Merge two fusion trees f1 and f2 by fusing the coupled sectors of f1 and f2 into a sector c with vertex label μ and reexpressing the result as a linear combination of fusion trees with N₁+N₂ uncoupled sectors in canonical form. Diagrammatically, it is:

merge

elementary_trace(f::FusionTree{I, N}, i) where {I<:Sector, N}

Take the trace of the $i$th and $(i+1~\mathrm{mod}~N)$th outgoing sectors of the splitting tree f by an evaluation map. Diagrammatically, it is:

elementary-trace

planar_trace(f::FusionTree{I,N},q1::IndexTuple{N₃},
                q2::IndexTuple{N₃}) where {I<:Sector, N, N₃}

Take the traces between q1[k]th and q2[k]th sector of the splitting tree f, where 1<=k<=N₃. All the traces must be planar, i.e., no tracing lines cross with the outgoing lines nor cross with each other. Diagrammatically, for example, q1 = (1,4,5) and q2 = (2,7,6):

planar-trace-splitting

Planar manipulations on a fusion-splitting tree

A fusion-splitting tree can be represented by two separate splitting trees f1 and f2, where f1 represents the splitting part and f2 represents the fusion part. Note the f2 is still a splitting tree, i.e., an instance of the FusionTree type, and the true fusion tree is the adjoint of it. We should always have f1.coupled == f2.coupled.

The order of the sectors in a fusion-splitting trees is (f1.uncoupled..., f2.uncoupled...). In other words, we label the uncoupled sectors of f1 from 1 to N₁, followed by the uncoupled sectors of f2 from N₁+1 to N₁+N₂.

By successively applying the left coevaluation maps, we can establish isomorphisms between

$\mathrm{Hom}((((b_1 ⊗ b_2) ⊗ …) ⊗ b_{N_2}), (((a_1 ⊗ a_2) ⊗ …) ⊗ a_{N_1}))$

$≂ \mathrm{Hom}((((b_1 ⊗ b_2) ⊗ ...) ⊗ b_{N_2-1}), ((((a_1 ⊗ a_2) ⊗ ...) ⊗ a_{N_1}) ⊗ b_{N_2}^*))$

$≂ \mathrm{Hom}(1, (((((((a_1 ⊗ a_2) ⊗ ...) ⊗ a_{N_1}) ⊗ b_{N_2}^*) ⊗ …) ⊗ b_2^*) ⊗ b_1^*) )$

where the last morphism space is labeled by the basis of only splitting trees. We can then use the manipulations from the previous subsection on the splitting trees, and then again use the left evaluation maps to bring this back to a fusion-splitting tree with N₂′ incoming and N₁′ outgoing sectors (with N₁′ + N₂′ == N₁ + N₂).
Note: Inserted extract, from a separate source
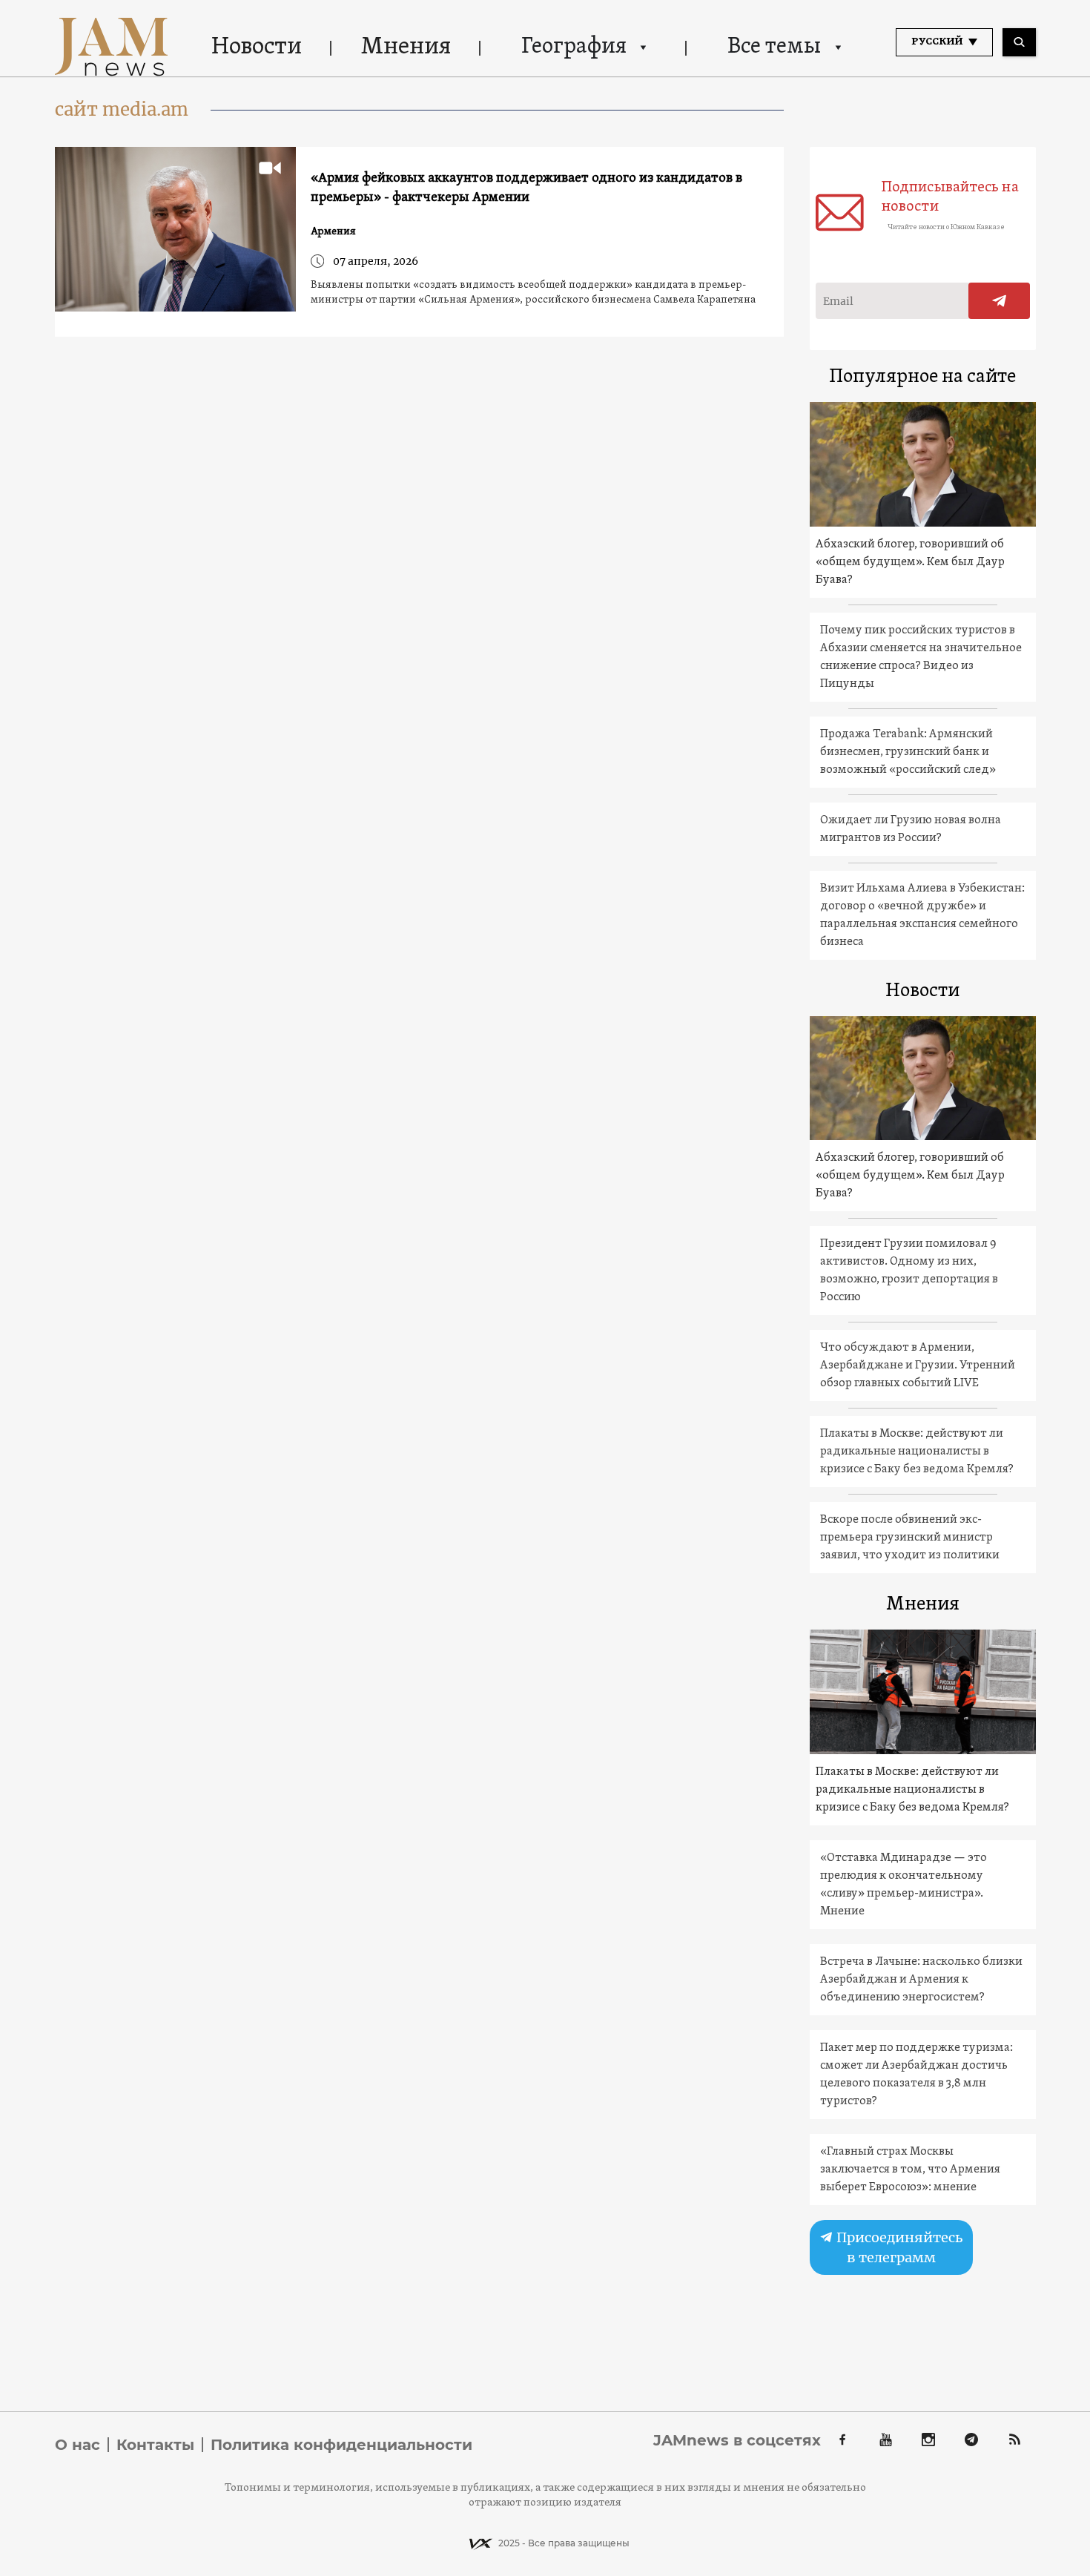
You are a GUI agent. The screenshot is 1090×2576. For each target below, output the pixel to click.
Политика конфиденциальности (341, 2444)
To realize this process using this package, we first need to fix the relations between the between the (co)evaluation maps and the fusion tensors.

coevaluation to fusion

Then, applying the right evaluation on the second uncoupled sector of a splitting tensor thus yields a linear combination of fusion tensors with corresponding $Z$ ismorphism:

line bending

If we bend a line on which a $Z$ isomorphism is already present, we obtain the relation

dual line bending

Hence, bending an isdual sector from the splitting tree to the fusion tree yields an additional Frobenius-Schur factor, and leads to a normal sector on the fusion side.

On a general fusion-splitting tree, we have some functions to bend the lines:

bendright(f1::FusionTree{I, N₁}, f2::FusionTree{I, N₂}) where {I<:Sector, N₁, N₂}

which bends the last uncoupled space of the splitting tress f1 upward from right hand side to be the last uncoupled space of new fusion tree constructed from f2. That is, map final splitting vertex c → (a, b) of f1 to fusion vertex (c, dual(b)) → a. Graphically:

line bendright

Taking the adjoint we get a related function:

bendleft(f1::FusionTree{I}, f2::FusionTree{I}) where I

which bends the last uncoupled space of fusion tree f2 downward from right hand side to be the last uncoupled space of the splitting tree constructed from f1. That is, map final fusion vertex (a, b) → c of f2 to splitting vertex a → (c, dual(b)).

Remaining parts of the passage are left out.